Parah, Capítulo 2, Mishná 4. Este capítulo analiza qué cosas descalifican a una vaca para servir como parah adumah, y entre las descalificaciones está todo aquello que equivalga a haber puesto a la vaca a trabajar o a haberla aprovechado de algún modo. Nuestra Mishná trata dos casos limítrofes en los que algo le ocurrió a la vaca sin que el dueño moviera un dedo.
Un ave que se posó sobre ella
Veamos el primer caso. "Shajan aleha of", un ave bajó y se posó sobre ella, y la halajá es "ksherah": el animal sigue siendo válido para usarse como parah adumah.
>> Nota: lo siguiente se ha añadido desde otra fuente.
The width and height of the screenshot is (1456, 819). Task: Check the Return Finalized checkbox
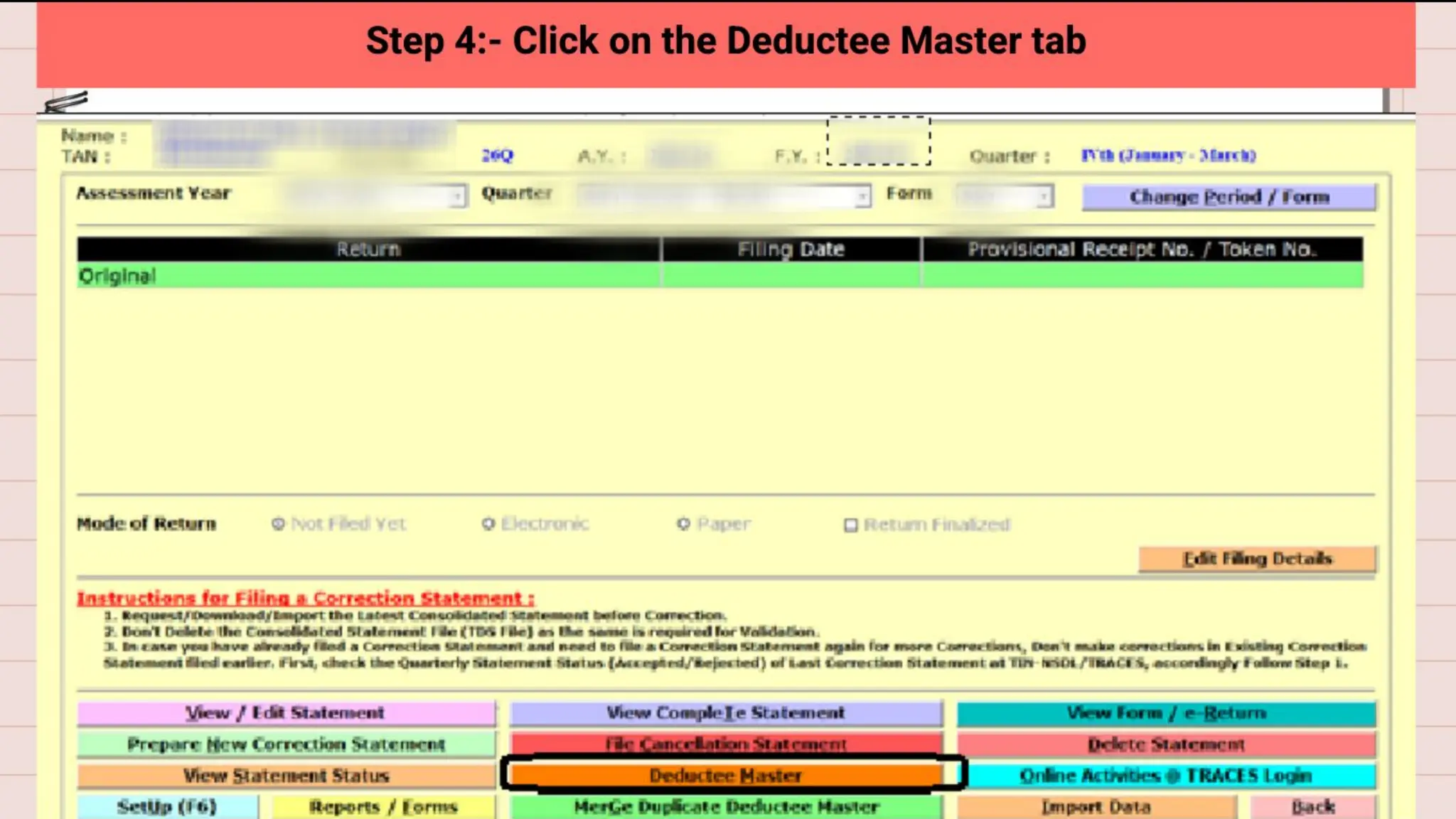coord(850,525)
¿Por qué habría de ser evidente? Porque un ave que se posa sobre una vaca no le brinda a su dueño ninguna satisfacción en absoluto. Nadie obtiene provecho de ello. La medida la aprendemos aquí de la eglah arufah: cuando un acto realizado con el animal no le da al dueño ninguna gratificación, no se cuenta como aprovechamiento del animal, y no lo descalifica.
Un macho que la montó
El segundo caso resulta distinto. "Alah aleha zajar", un animal macho se subió sobre ella, y aquí el dictamen es "psulah": el animal ya no puede servir.
El apareamiento de este tipo se considera trabajo hecho con el animal. Ahora bien, se podría haber argumentado que aquí también el dueño no gana nada, ya que en el caso de una parah adumah ciertamente no desea que esto suceda; al contrario, le desagrada. Sin embargo, la vaca queda inservible. La razón es que no juzgamos el asunto según los sentimientos momentáneos de este dueño en particular. Con las vacas en general, los dueños se alegran cuando un macho las monta, y la parah adumah se evalúa conforme a lo que un dueño desearía normalmente. Es más, pensemos en la consecuencia práctica: si declarásemos apta a la vaca incluso después de un suceso así, el dueño recibiría con gusto que el macho la montara, ya que nada perdería con ello. Y ese mismo agrado es precisamente lo que vuelve inservible a la vaca.
La distinción de Rebbi Yehudah
Rebbi Yehudah matiza este dictamen. "Im he'elahu", si el dueño subió al macho sobre ella, "psulah"; "ve'im me'atzmo", pero si el macho subió por iniciativa propia, "ksherah". Todo depende, según él, de si hubo una mano humana detrás del acto. El dueño que alzó al macho, o lo dirigió hacia la vaca, la ha perdido. Un animal que se subió enteramente por sí solo, sin ningún estímulo ni atracción por parte del dueño, la deja apta.
Para Rebbi Yehudah, entonces, la descalificación no se limita al caso en que el dueño provocó físicamente el apareamiento. Se extiende a cualquier caso en que la monta fue algo que el dueño recibió con agrado. Cuando fue genuinamente indeseada y el animal actuó por su propia cuenta, la vaca conserva su aptitud para la avodah de la parah adumah.